Jan 28, 2025 - markets.businessinsider.com
Nassim Taleb, author of "Black Swan" and advisor at Universa Investments, suggests that Nvidia's recent 17% sell-off could be the start of a much larger market pullback. He argues that the decline, which erased nearly $600 billion from Nvidia's market cap, is minor compared to the stock's significant rise in recent years. Taleb views this as a small setback and a sign of the market's fragility, highlighting the heavy concentration of gains in a few tech stocks like Nvidia, Apple, Amazon, Alphabet, and Broadcom. He warns that this could be the beginning of a broader market adjustment as investors come to terms with the reality of market volatility and the limitations of tech stocks.
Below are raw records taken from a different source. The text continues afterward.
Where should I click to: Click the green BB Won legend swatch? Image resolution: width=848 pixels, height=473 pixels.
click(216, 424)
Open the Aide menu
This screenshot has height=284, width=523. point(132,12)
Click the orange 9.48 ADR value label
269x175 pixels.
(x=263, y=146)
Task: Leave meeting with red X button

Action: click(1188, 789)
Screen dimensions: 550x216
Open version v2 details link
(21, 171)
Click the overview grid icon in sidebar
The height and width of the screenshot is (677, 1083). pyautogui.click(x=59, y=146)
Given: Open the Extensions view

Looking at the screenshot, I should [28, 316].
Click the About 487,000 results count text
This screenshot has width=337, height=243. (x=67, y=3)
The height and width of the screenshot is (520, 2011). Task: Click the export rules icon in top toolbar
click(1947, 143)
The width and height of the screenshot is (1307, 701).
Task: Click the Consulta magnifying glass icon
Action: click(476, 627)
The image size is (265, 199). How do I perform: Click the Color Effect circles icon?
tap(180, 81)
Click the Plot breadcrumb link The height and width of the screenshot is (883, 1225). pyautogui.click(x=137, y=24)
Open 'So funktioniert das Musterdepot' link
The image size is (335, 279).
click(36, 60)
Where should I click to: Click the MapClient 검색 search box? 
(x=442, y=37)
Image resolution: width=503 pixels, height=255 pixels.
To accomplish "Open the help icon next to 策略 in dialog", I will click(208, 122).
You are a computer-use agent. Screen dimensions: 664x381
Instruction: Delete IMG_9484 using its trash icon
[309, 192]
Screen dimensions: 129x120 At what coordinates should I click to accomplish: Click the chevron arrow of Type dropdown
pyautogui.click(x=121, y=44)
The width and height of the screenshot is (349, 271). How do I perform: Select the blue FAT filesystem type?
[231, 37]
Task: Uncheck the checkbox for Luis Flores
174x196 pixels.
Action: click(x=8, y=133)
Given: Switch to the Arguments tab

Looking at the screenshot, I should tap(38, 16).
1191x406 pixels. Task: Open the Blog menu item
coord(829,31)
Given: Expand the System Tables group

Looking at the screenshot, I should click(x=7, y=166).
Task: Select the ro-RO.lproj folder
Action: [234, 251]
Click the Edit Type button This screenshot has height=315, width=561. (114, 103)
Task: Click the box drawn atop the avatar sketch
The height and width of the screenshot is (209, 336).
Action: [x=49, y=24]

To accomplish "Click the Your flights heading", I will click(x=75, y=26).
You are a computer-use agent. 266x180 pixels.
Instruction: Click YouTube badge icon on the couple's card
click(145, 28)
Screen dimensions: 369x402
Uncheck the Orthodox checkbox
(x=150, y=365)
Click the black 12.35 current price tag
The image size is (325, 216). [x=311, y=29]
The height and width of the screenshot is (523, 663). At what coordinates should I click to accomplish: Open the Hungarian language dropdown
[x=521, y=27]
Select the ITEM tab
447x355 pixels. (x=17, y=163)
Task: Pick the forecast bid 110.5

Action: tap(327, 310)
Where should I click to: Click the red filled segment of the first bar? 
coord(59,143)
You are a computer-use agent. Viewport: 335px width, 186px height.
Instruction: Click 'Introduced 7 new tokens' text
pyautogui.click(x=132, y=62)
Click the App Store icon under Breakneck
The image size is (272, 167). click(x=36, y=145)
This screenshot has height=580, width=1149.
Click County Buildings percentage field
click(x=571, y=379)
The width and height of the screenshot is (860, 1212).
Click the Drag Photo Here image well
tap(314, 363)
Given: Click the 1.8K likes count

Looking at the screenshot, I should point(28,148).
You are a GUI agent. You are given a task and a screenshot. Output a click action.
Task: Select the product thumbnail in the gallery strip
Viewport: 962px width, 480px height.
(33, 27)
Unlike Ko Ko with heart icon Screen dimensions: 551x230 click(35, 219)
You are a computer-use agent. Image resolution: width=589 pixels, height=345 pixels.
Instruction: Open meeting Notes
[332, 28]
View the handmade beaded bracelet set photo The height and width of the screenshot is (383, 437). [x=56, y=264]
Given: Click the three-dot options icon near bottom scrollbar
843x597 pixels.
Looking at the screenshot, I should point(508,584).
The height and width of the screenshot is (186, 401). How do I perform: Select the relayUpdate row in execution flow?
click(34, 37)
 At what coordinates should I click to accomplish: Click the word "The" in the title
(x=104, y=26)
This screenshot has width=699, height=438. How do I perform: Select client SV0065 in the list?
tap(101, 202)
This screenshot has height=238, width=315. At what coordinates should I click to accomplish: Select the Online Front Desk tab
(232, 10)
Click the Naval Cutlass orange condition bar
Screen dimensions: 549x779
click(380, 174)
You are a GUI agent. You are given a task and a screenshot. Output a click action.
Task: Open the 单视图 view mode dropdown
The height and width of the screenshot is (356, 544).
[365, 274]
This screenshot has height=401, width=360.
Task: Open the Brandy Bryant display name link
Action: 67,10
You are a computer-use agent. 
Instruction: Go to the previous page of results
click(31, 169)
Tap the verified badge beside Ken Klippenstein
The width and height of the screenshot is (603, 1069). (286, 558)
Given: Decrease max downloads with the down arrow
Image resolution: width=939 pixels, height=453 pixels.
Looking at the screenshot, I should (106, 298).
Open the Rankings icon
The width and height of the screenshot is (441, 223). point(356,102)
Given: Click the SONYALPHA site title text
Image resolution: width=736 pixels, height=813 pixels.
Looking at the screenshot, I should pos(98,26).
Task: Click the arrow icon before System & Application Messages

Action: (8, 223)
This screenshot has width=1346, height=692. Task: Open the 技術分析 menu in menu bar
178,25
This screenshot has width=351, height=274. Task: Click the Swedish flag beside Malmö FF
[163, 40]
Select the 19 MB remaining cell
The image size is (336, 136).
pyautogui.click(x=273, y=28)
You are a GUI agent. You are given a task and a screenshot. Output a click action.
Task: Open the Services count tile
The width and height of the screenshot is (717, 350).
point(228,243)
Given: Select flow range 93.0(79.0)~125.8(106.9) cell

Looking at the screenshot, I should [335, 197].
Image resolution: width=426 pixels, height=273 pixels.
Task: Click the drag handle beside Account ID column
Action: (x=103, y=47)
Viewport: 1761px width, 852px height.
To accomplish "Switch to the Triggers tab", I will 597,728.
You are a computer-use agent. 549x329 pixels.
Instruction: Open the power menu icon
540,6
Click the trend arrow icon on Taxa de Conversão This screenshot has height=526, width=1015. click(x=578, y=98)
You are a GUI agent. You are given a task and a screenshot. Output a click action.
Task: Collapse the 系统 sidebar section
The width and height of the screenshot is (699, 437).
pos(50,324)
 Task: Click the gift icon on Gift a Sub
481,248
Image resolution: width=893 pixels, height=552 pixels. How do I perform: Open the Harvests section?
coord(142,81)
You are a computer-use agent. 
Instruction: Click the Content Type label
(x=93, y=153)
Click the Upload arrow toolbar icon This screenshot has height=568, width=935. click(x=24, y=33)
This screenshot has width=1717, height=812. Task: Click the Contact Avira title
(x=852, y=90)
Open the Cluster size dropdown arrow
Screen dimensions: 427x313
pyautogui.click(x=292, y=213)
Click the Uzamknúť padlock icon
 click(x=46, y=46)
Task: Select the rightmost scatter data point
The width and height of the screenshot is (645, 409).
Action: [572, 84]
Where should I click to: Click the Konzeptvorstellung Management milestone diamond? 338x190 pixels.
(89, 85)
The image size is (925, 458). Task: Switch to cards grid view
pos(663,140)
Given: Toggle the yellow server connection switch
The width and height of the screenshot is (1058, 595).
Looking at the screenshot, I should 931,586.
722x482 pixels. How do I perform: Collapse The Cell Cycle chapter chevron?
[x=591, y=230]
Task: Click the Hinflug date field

The sell-off was partly fueled by DeepSeek, a Chinese startup with an AI model that rivals US peers, raising concerns about the sustainability of the AI trade in the US. Taleb points out that investors have overlooked key risks such as stretched valuations and heavy AI spending by large-cap tech firms. Mark Spitznagel, Universa Investments' chief investment officer, likens the recent tech stock surge to the dot-com bubble, suggesting that the market is in the "greatest bubble in human history."

Key takeaways:

  • Nvidia's 17% sell-off could signal a larger pullback, potentially two or three times bigger, according to Nassim Taleb.
  • The market rout, fueled by DeepSeek, exposed the fragility of the market, with Nvidia's decline being a minor setback given its recent rise.
  • Taleb highlighted the concentration of gains in a few tech stocks, warning of underestimated volatility and referring to them as "gray swans."
  • Concerns over stretched valuations and heavy AI spending by large-cap US tech firms have been revealed, with comparisons to the dot-com bubble.